» **WORK INSTRUCTIONS**
Leaving out the pictures, retype the lines from the top of the listing through the line with "Examples (335, 256)" exactly.

══ RECORDS TO PROCESS ══

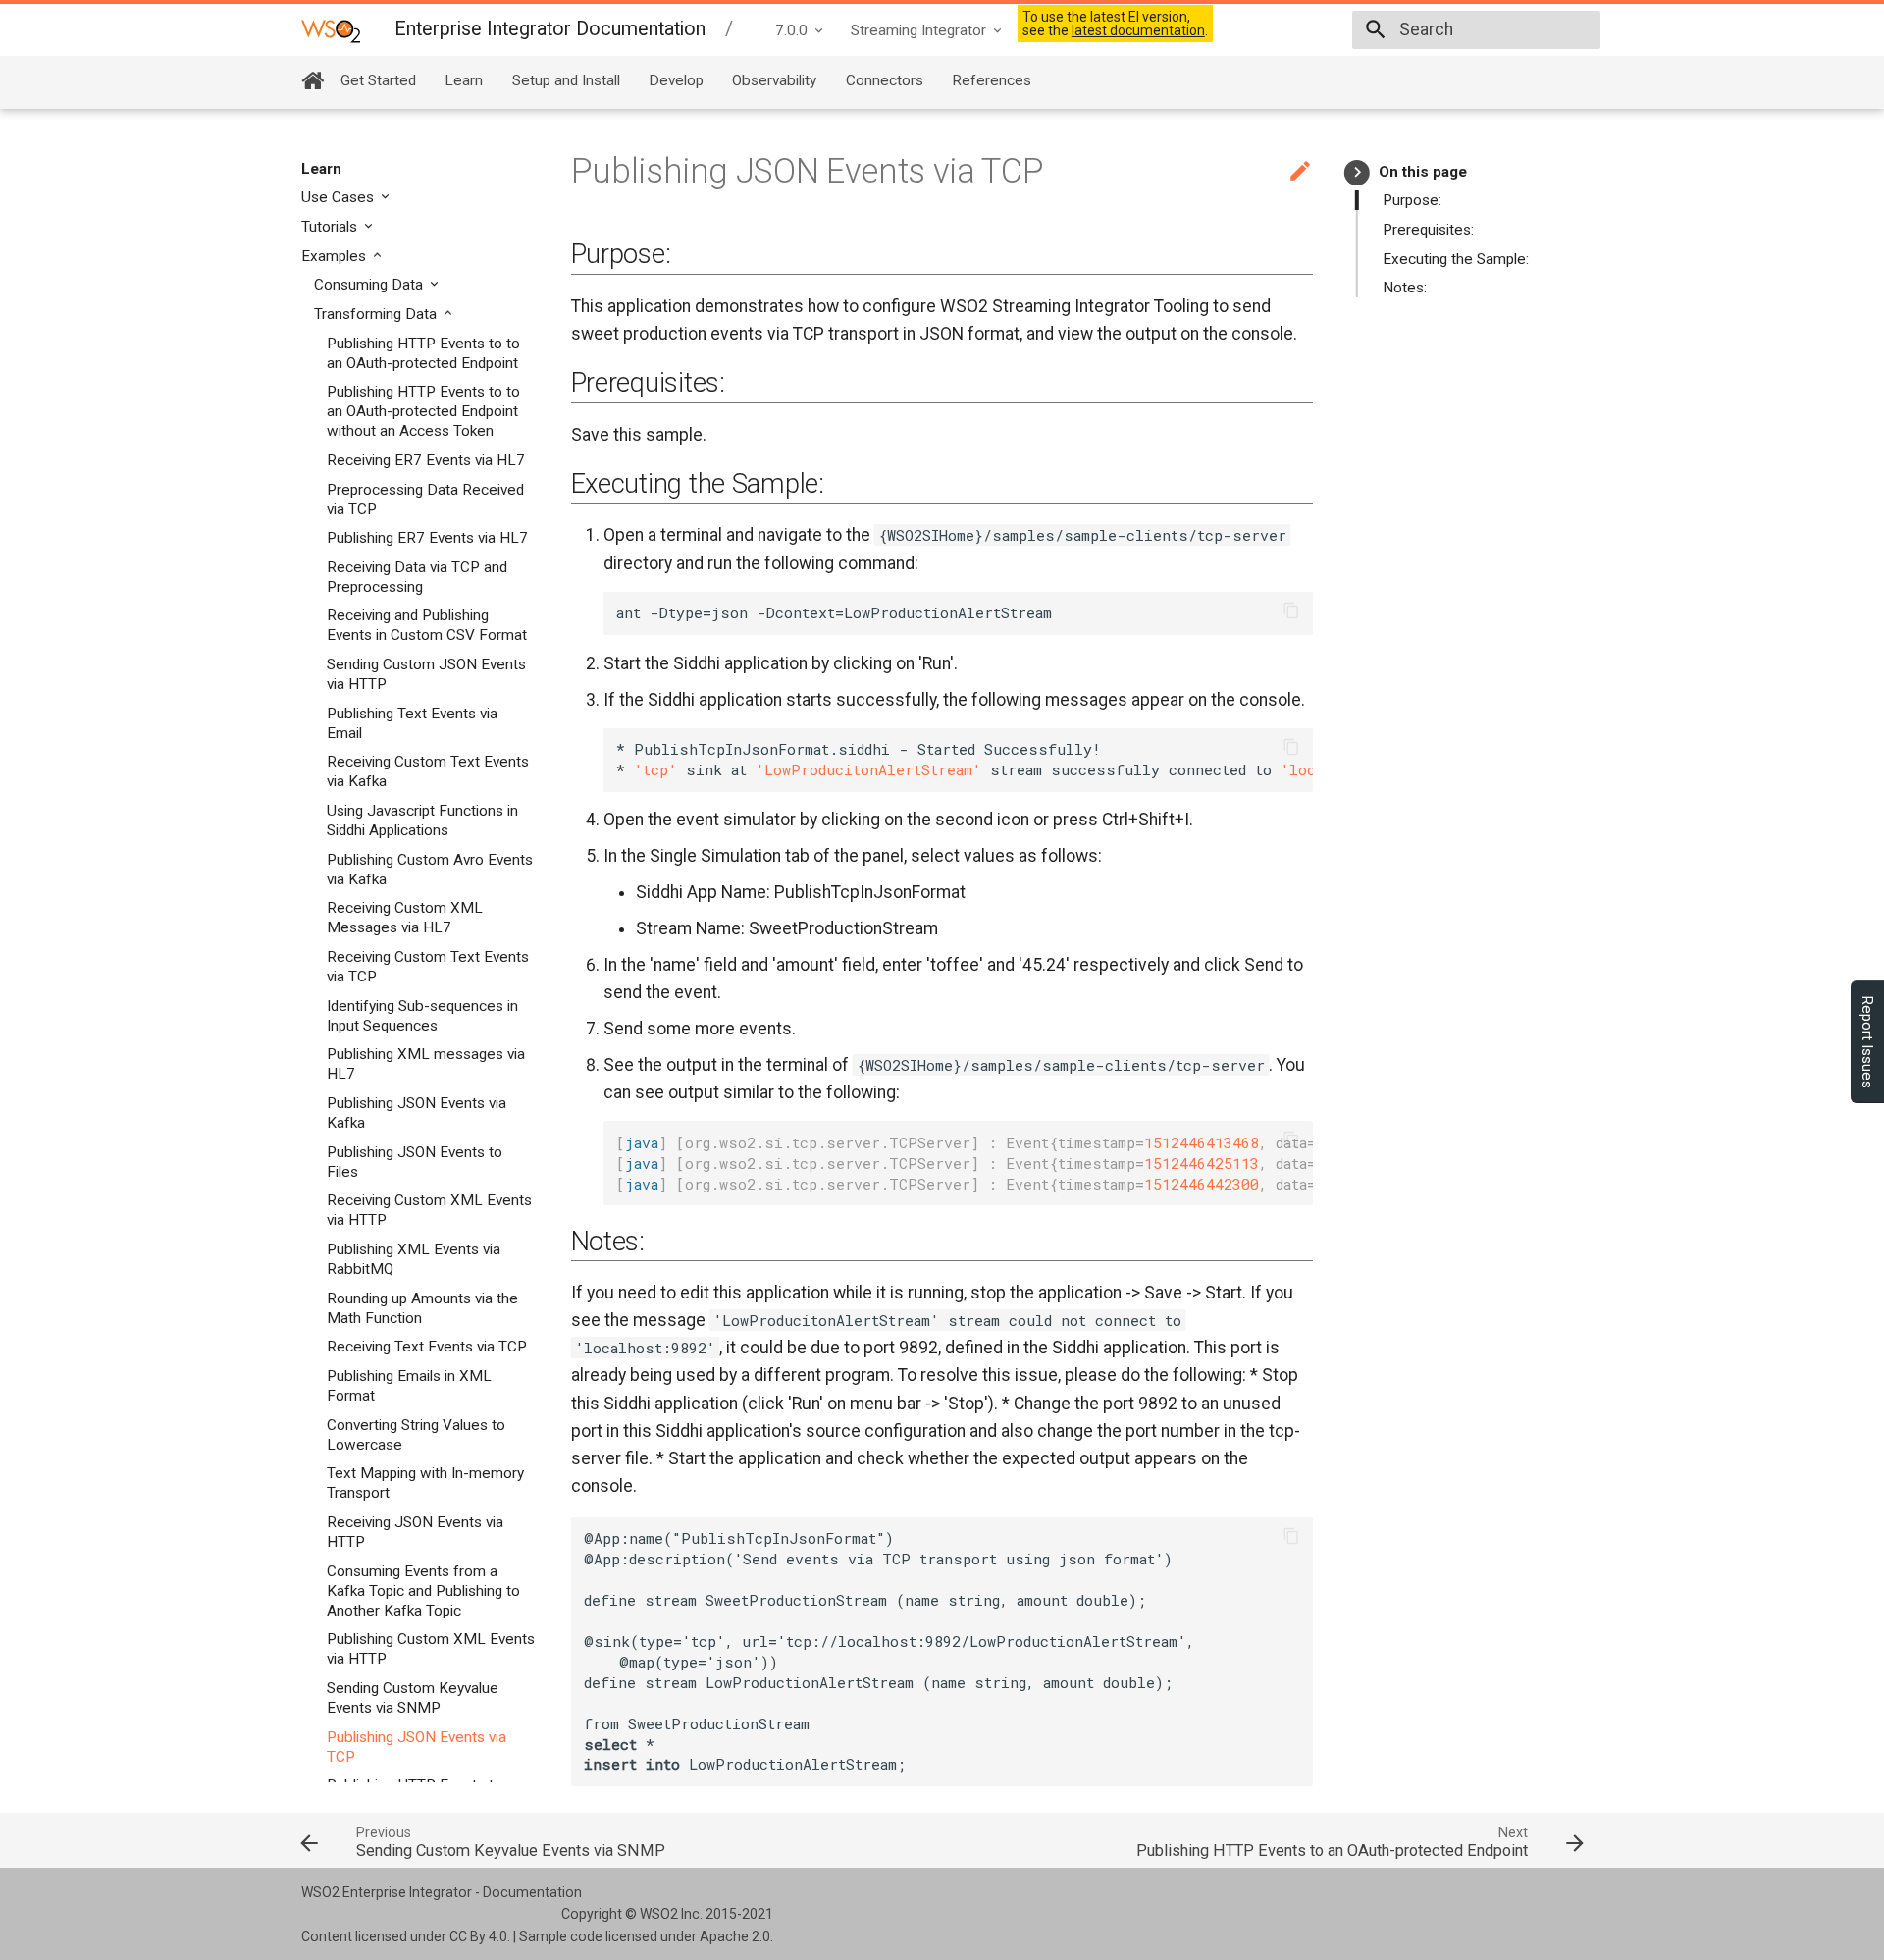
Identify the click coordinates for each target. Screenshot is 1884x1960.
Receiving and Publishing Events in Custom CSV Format (427, 625)
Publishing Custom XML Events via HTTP (431, 1649)
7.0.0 (791, 30)
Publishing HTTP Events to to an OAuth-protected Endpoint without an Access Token (423, 411)
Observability (774, 80)
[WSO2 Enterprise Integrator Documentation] (330, 30)
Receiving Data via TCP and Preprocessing (417, 577)
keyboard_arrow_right (1357, 172)
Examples (335, 256)
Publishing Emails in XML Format (409, 1385)
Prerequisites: (1428, 229)
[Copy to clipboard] (1292, 613)
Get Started (378, 80)
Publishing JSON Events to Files (414, 1162)
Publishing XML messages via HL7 (426, 1064)
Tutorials (331, 227)
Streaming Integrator (918, 30)
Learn (464, 80)
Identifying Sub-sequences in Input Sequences (422, 1015)
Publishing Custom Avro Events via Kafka (430, 869)
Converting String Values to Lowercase (416, 1435)
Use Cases (339, 197)
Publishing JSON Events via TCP (416, 1747)
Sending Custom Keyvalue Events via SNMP (412, 1698)
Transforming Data (377, 314)
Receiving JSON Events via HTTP (415, 1532)
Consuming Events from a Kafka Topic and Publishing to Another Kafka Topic (423, 1591)
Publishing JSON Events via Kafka (416, 1113)
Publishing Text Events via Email (412, 723)
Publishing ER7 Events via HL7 (427, 538)
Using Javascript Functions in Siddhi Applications (422, 820)
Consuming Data (370, 284)
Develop (676, 80)
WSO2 (659, 1914)
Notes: (1405, 287)
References (991, 80)
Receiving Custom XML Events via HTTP (429, 1210)
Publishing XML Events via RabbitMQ (413, 1259)
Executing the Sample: (1456, 259)
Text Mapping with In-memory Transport (425, 1483)
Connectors (884, 80)
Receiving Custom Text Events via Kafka (428, 771)
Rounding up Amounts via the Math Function (422, 1308)
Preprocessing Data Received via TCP (425, 499)
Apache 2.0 (735, 1936)
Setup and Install (566, 80)
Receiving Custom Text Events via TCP (428, 966)
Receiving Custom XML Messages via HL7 (405, 917)
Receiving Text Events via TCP (427, 1346)
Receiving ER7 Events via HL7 (426, 460)
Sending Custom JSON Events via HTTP (426, 674)
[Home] (312, 80)
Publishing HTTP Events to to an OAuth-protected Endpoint (423, 353)
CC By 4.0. (479, 1936)
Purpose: (1412, 200)
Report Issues (1867, 1041)
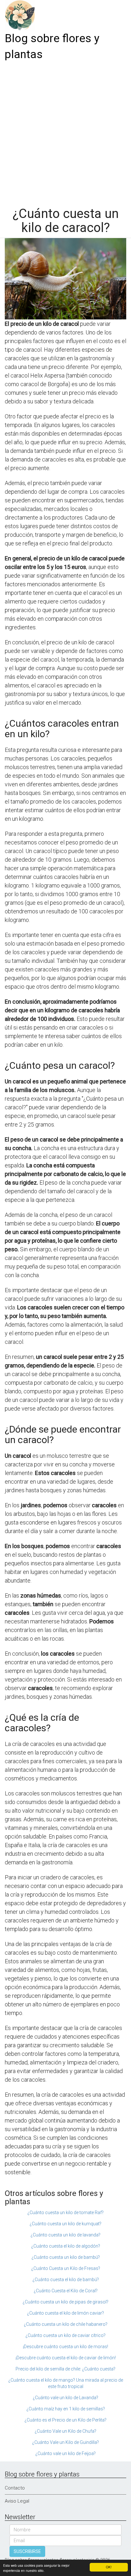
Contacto (15, 2488)
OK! (109, 2567)
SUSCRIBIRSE (27, 2551)
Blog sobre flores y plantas (52, 46)
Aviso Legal (17, 2501)
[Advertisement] (65, 131)
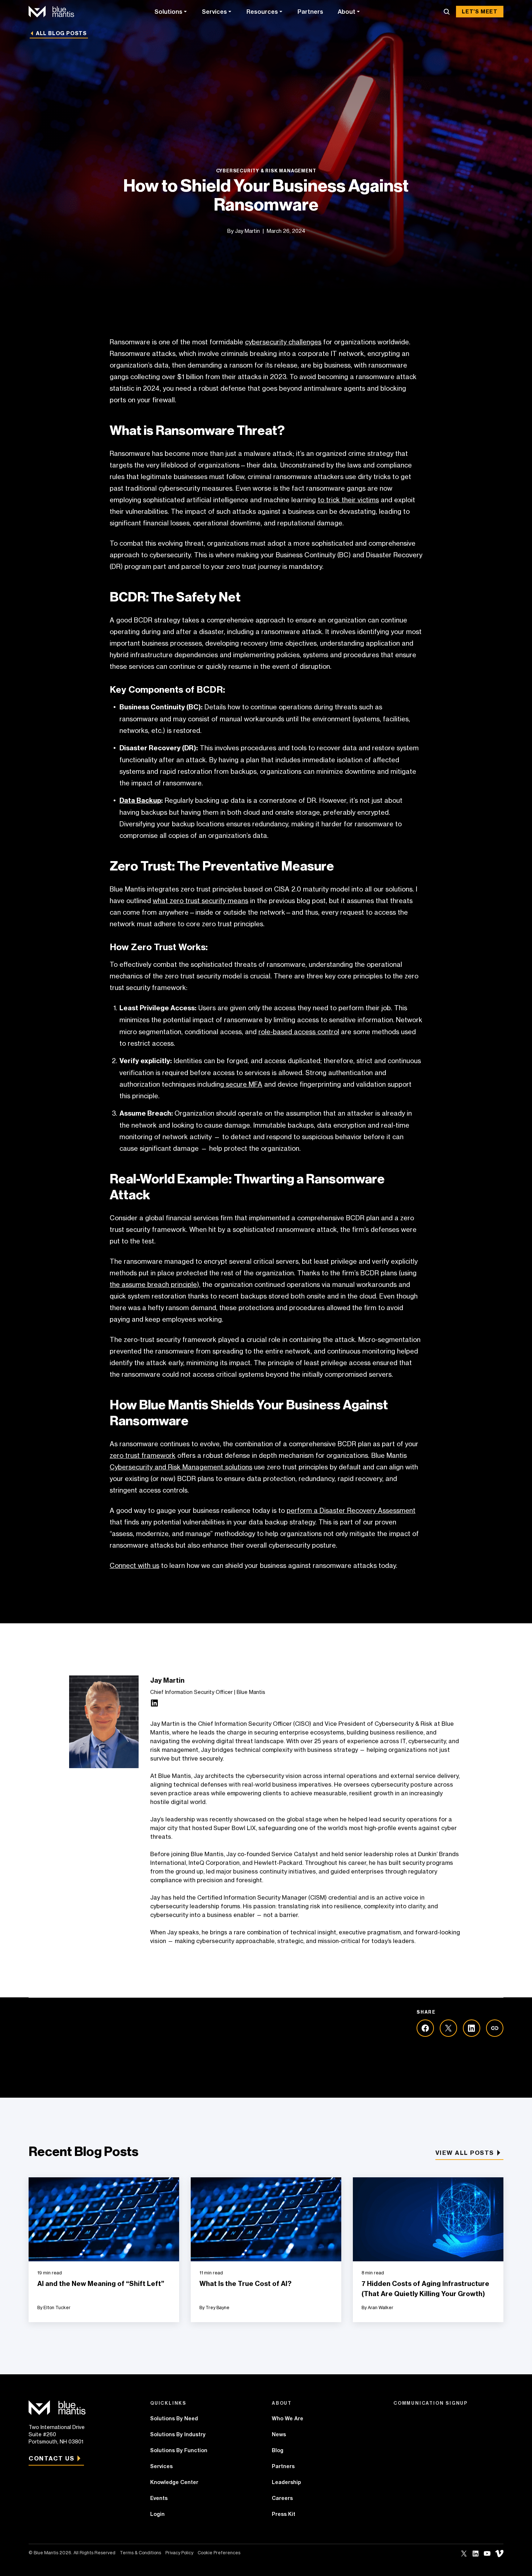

═══

» **ANSWER TO THE EXERCISE**
Identify the click coordinates for each target. Screenshot is 1884x1960.
Receiving and Publishing Events in Custom CSV Format (427, 625)
Publishing Custom XML Events via HTTP (431, 1649)
7.0.0 (791, 30)
Publishing HTTP Events to to an OAuth-protected Endpoint without an Access Token (423, 411)
Observability (774, 80)
[WSO2 Enterprise Integrator Documentation] (330, 30)
Receiving Data via TCP and Preprocessing (417, 577)
keyboard_arrow_right (1357, 172)
Examples (335, 256)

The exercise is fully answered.